Discussions are still ongoing between banks and Government on the makeup of the 99 year leases to make them bankable for purposes of funding to agriculture.

According Agriculture, Mechanisation and Irrigation Development Minister Joseph Made, the sector, which constitutes 16 percent of gross domestic product, requires in excess of $2 billion annually.

Banking sector sources said that while progress has been made in improving acceptability of 99-year leases as collateral, material concerns have remained.

The concerns around legal issues relate to separation of rights to land and improvements thereon. They also include complexities of how to deal with value of improvements if a lease is terminated.
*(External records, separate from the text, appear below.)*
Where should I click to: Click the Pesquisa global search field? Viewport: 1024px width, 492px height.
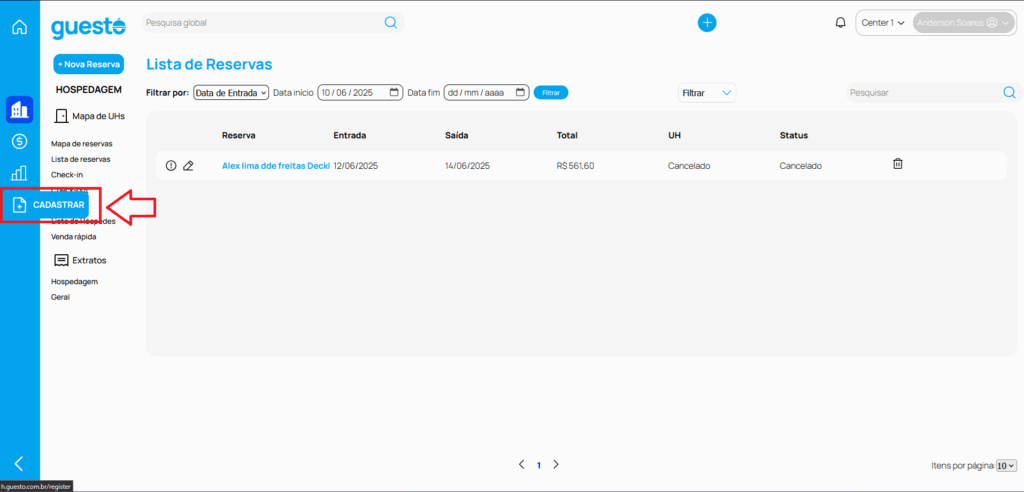(262, 22)
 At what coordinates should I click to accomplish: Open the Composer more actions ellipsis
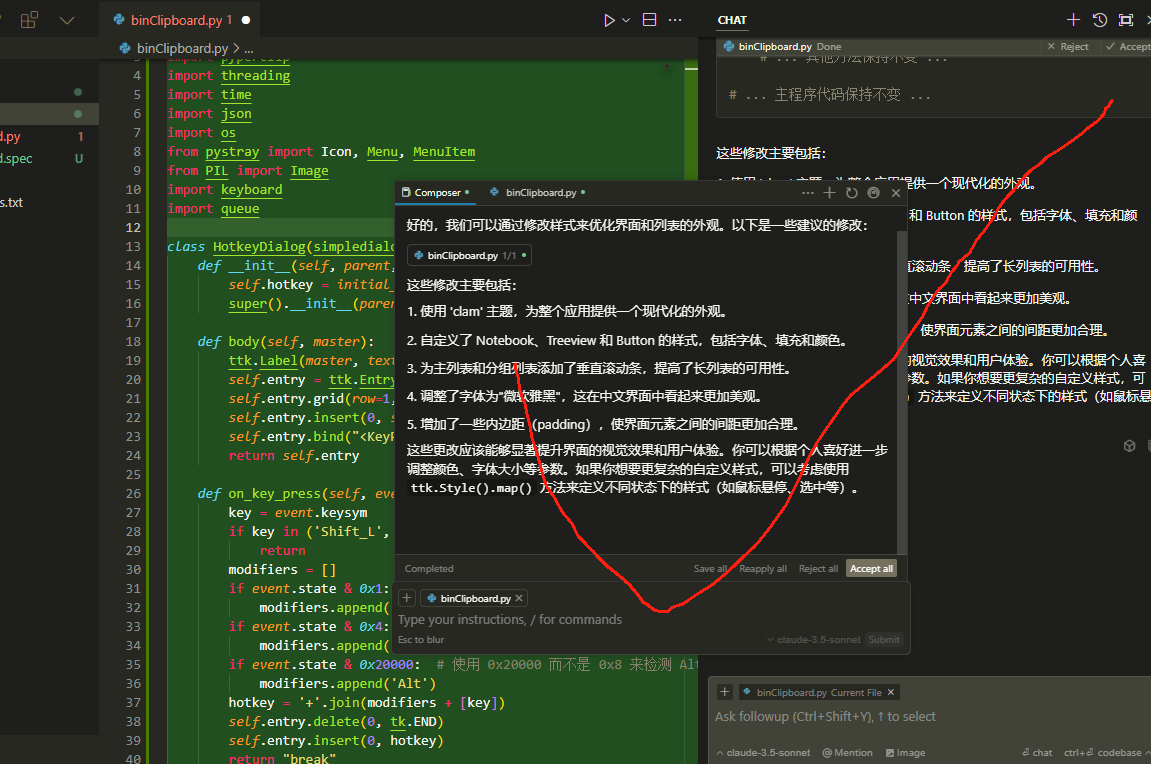(807, 192)
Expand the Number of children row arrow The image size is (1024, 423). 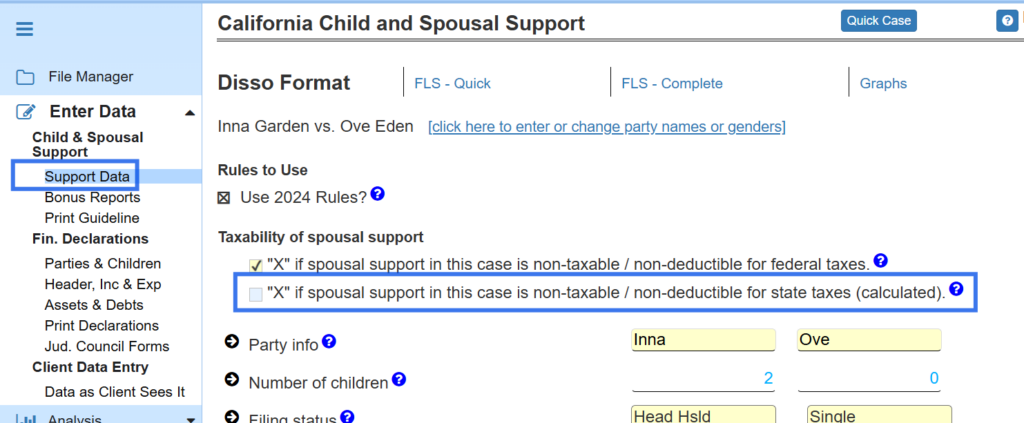[x=231, y=380]
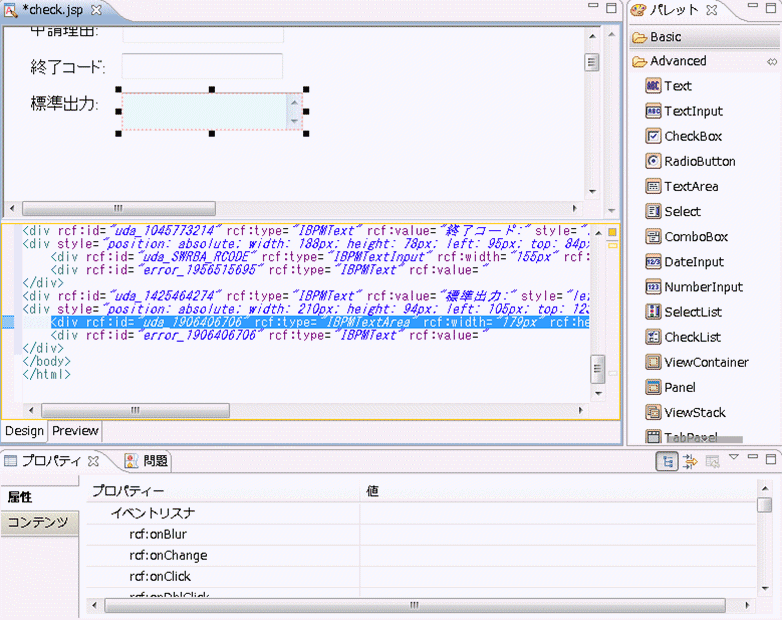Expand the Basic palette drawer
The width and height of the screenshot is (782, 620).
click(665, 37)
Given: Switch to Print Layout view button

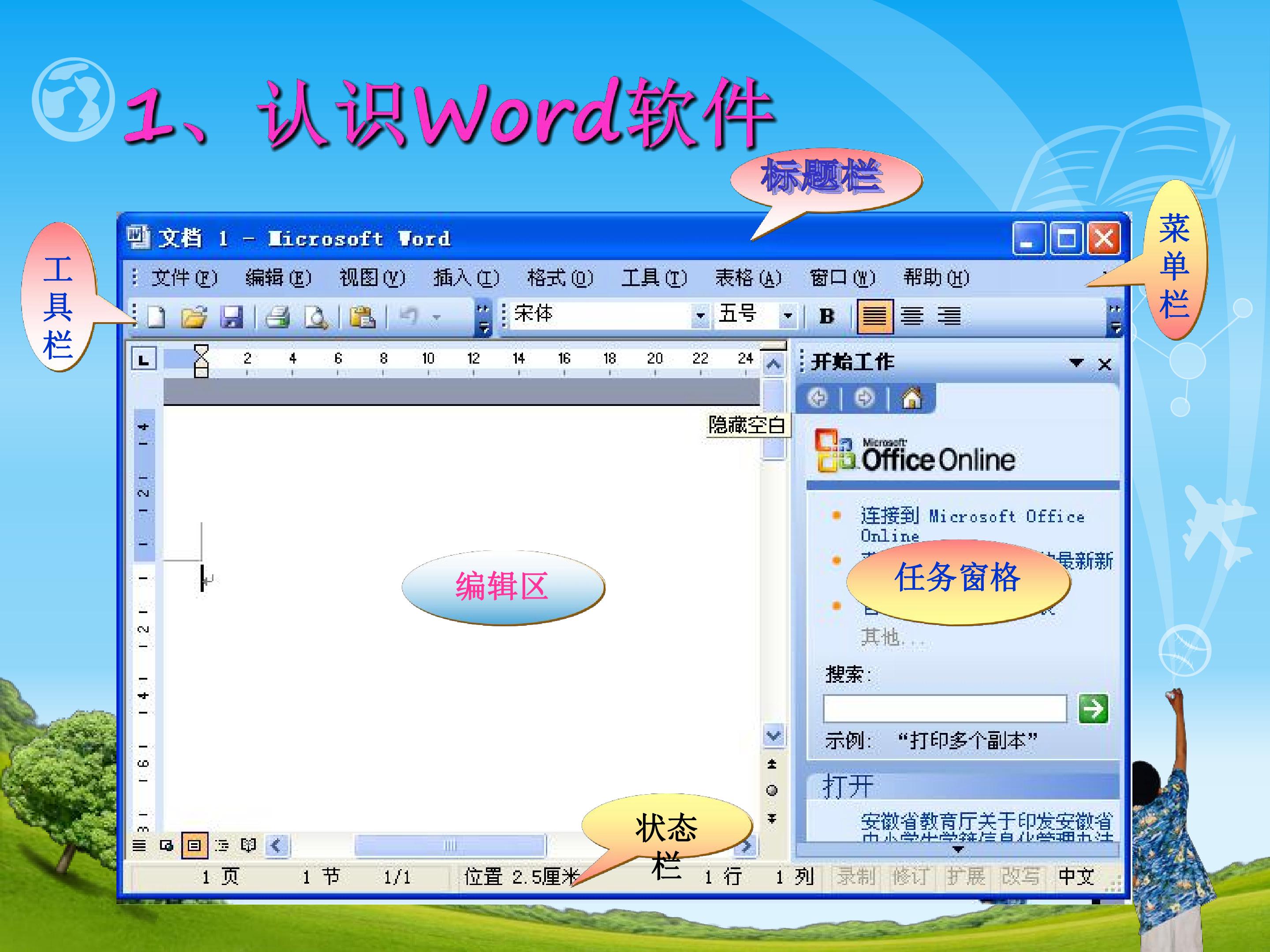Looking at the screenshot, I should [x=194, y=845].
This is despite pronouncements by Lands and Rural Resettlement Minister Douglas Mombeshora that Government met banks and agreed to amendments needed to make the leases bankable.

The minister recently said that Government, together with the banks, had looked at the 99-year lease clause by clause and that amendments had been sent to the attorney general’s office and thereafter to Cabinet for consideration prior to adoption.

“We had a meeting with the banks where we looked at the concerns they raised. This resulted in us going through clause by clause together to see where exactly their concerns were,” the minister said.

Efforts to get a comment from the Ministry of Lands and Rural Resettlement on the outcome from recent engagements on the issue, between the banks and Government, were not successful yesterday. No comment could also be obtained from banks.

But sources said property laws in Zimbabwe treated land and improvements on the land as inseparable and transferable in such combined form.

As such, treating land and the improvements on it separately presented legal challenges in that doing so would imply the need for separate title deeds.

“Banks still have concerns regarding various aspects of 99-year leases. One of the critical issues the structure is not good enough collateral.
“If a bank gives a loan, the asset (land) belongs to Government and banks cannot mortgage the land. As such, the loan cannot be secured against the land.

“The security is only created after the funds have been released to farmers. The lease can only become collateral when there has been improvement on the land, as the land belongs to Government.

“Banks cannot secure an asset that does not exist. There is no security on the land (with no improvements), the land itself belongs to the State (and the farmer owns improvements),” the source said.

Other grey areas include how compensation for improvements on the land would be treated in the event that the 99-year lease is terminated by Government.

“If Government terminates the lease, what happens to the improvements on the land (under 99-yr leases), so there are a lot of grey areas,’ the source said.

Meetings in the past few days have not yielded conclusive results on the issues and discussions will continue to reach mutually agreeable position.